Before sitting down I don’t even know what notes I am going to play. The region? It is always the same region. This is why I can speak with some experience about the origin of Berlioz’s music, because it is a region very well known to me, one I frequent assidously. But I do not know what will come. Nothing at all, nothing. I don’t even decide what feeling or idea or state of consciousness is going to be expressed, nothing. I am like a blank page. I come and sit down, concentrate for a minute and let it come.
from Volume 6, Questions and Answers 1954, p.384
(20 October 1954)
* * *
In the meditations we formerly used to have there [at the Ashram], when we had a morning or evening meditation, my work was to unify the consciousness of everyone and lift it as high as I could towards the Divine. Those who were able to feel the movement followed it. This was ordinary meditation with an aspiration and ascent towards the Divine. Here, as the Playground, the work is to unify all who are here, make them open and bring down the divine force into them.
from Volume 4, Questions and Answers 1950-51, p.106
(12 February 1951)
* * *
[In this period Mother used to give Darshan every morning from her balcony. This was known as “Balcony Darshan”. In the evening She was present in the Playground to receive the salute at the March Past and conduct the Concentration at the end of the “Marching.”]
Sweet Mother, every day we go for the Balcony Darshan, and here at the Playground we come for the March Past and the Concentration. What should be our approach to each one of these things?
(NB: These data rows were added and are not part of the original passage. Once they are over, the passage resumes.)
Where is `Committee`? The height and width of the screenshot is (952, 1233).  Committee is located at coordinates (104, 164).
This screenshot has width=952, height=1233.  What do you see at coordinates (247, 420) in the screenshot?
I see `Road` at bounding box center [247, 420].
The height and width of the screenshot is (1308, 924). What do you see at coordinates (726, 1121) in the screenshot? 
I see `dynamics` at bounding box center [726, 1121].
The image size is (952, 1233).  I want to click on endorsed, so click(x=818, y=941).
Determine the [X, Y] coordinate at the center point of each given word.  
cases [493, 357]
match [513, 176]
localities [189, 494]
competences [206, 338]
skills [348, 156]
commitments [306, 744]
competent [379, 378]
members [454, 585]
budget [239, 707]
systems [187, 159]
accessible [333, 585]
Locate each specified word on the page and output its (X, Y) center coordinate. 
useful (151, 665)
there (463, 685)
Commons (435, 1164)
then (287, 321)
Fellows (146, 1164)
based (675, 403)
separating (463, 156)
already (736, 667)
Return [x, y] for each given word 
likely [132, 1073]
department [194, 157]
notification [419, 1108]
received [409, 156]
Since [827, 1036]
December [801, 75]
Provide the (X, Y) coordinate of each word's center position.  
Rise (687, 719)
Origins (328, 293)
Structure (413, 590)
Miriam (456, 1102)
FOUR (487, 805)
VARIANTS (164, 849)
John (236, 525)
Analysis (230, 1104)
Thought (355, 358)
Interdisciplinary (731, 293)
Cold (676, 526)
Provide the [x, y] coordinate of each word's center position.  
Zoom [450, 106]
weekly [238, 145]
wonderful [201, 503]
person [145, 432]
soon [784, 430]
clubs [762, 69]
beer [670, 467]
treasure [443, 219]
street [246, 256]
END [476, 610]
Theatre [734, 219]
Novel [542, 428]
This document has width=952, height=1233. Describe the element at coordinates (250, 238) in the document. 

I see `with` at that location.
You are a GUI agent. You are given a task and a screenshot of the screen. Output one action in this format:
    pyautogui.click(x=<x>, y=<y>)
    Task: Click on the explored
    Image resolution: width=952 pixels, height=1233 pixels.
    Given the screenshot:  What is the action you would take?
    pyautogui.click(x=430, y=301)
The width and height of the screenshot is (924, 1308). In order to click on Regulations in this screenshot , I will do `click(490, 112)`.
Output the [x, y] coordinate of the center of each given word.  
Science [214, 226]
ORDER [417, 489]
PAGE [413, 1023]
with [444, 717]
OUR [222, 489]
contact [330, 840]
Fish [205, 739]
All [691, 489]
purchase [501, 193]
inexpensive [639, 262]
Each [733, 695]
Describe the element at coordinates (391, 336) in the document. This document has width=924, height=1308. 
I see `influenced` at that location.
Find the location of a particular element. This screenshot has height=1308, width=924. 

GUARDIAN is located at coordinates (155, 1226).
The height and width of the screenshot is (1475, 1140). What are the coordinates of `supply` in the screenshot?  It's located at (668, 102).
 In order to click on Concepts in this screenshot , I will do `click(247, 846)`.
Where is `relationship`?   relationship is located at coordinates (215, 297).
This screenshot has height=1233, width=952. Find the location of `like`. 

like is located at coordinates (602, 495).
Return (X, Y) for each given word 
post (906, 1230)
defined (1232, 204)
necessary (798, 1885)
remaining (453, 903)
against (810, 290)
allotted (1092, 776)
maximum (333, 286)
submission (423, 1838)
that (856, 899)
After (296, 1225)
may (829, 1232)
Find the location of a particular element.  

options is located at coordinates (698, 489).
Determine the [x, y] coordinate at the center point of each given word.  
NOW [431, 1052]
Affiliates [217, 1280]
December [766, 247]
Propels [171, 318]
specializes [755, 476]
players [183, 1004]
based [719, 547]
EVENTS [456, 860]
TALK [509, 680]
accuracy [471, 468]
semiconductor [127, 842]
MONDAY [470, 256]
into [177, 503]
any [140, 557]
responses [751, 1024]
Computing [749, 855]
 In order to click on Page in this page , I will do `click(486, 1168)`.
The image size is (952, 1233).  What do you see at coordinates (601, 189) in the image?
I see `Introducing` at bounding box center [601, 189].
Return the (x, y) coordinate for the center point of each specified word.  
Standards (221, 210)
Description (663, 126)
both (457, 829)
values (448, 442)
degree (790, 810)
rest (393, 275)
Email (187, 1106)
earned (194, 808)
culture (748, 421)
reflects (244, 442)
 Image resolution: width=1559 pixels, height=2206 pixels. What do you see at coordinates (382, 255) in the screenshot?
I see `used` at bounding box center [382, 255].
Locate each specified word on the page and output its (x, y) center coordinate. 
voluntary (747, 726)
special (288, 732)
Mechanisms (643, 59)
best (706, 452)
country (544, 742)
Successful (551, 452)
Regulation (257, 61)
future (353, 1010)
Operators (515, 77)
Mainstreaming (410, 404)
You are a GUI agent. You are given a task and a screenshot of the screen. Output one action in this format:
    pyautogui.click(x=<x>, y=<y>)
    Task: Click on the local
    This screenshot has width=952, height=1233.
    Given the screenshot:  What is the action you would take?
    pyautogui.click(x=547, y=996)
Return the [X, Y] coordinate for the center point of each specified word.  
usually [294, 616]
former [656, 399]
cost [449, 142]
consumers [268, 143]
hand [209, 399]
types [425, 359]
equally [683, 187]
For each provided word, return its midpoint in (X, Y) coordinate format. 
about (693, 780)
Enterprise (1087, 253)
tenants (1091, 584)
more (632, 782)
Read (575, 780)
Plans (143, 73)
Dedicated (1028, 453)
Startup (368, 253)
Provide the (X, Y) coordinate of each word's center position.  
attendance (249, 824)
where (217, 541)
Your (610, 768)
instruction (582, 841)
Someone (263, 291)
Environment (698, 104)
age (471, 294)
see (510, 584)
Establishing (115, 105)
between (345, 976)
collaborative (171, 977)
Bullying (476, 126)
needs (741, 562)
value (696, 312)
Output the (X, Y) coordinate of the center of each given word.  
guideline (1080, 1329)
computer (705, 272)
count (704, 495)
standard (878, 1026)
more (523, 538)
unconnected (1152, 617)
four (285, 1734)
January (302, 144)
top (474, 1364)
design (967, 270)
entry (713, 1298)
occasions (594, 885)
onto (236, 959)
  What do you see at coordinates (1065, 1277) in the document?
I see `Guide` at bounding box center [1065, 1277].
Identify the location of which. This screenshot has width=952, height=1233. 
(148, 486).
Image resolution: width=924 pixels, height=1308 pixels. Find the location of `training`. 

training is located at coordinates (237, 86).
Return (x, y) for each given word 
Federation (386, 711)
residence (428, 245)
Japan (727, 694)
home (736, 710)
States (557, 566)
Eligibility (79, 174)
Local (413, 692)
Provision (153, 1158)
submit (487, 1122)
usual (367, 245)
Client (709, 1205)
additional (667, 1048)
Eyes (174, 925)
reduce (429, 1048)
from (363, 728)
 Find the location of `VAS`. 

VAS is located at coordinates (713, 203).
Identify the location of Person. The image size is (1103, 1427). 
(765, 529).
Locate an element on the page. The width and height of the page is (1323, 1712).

The most indispensable thing in every case is receptivity.
At the Balcony, for example. When I come on the Balcony I make a special concentration, you notice that I look at everybody, don’t you; I look, see, pass my eyes over every one, I know all who are there, and where they are, and I give each one exactly what he needs; I see his condition and give him what is necessary. It can go fast, because otherwise I would keep you there for half an hour, but I do it, that’s what I do. That’s the only reason why I come out, because otherwise I carry you in my consciousness. I carry you in my consciousness always, without seeing you, I do what is necessary. But here it is a moment when I can do it by touching the physical directly, you see; otherwise it is through the mind that it acts, the mind or the vital. But here I touch the physical directly through the sight, the contact of sight; and that’s what I do — each time.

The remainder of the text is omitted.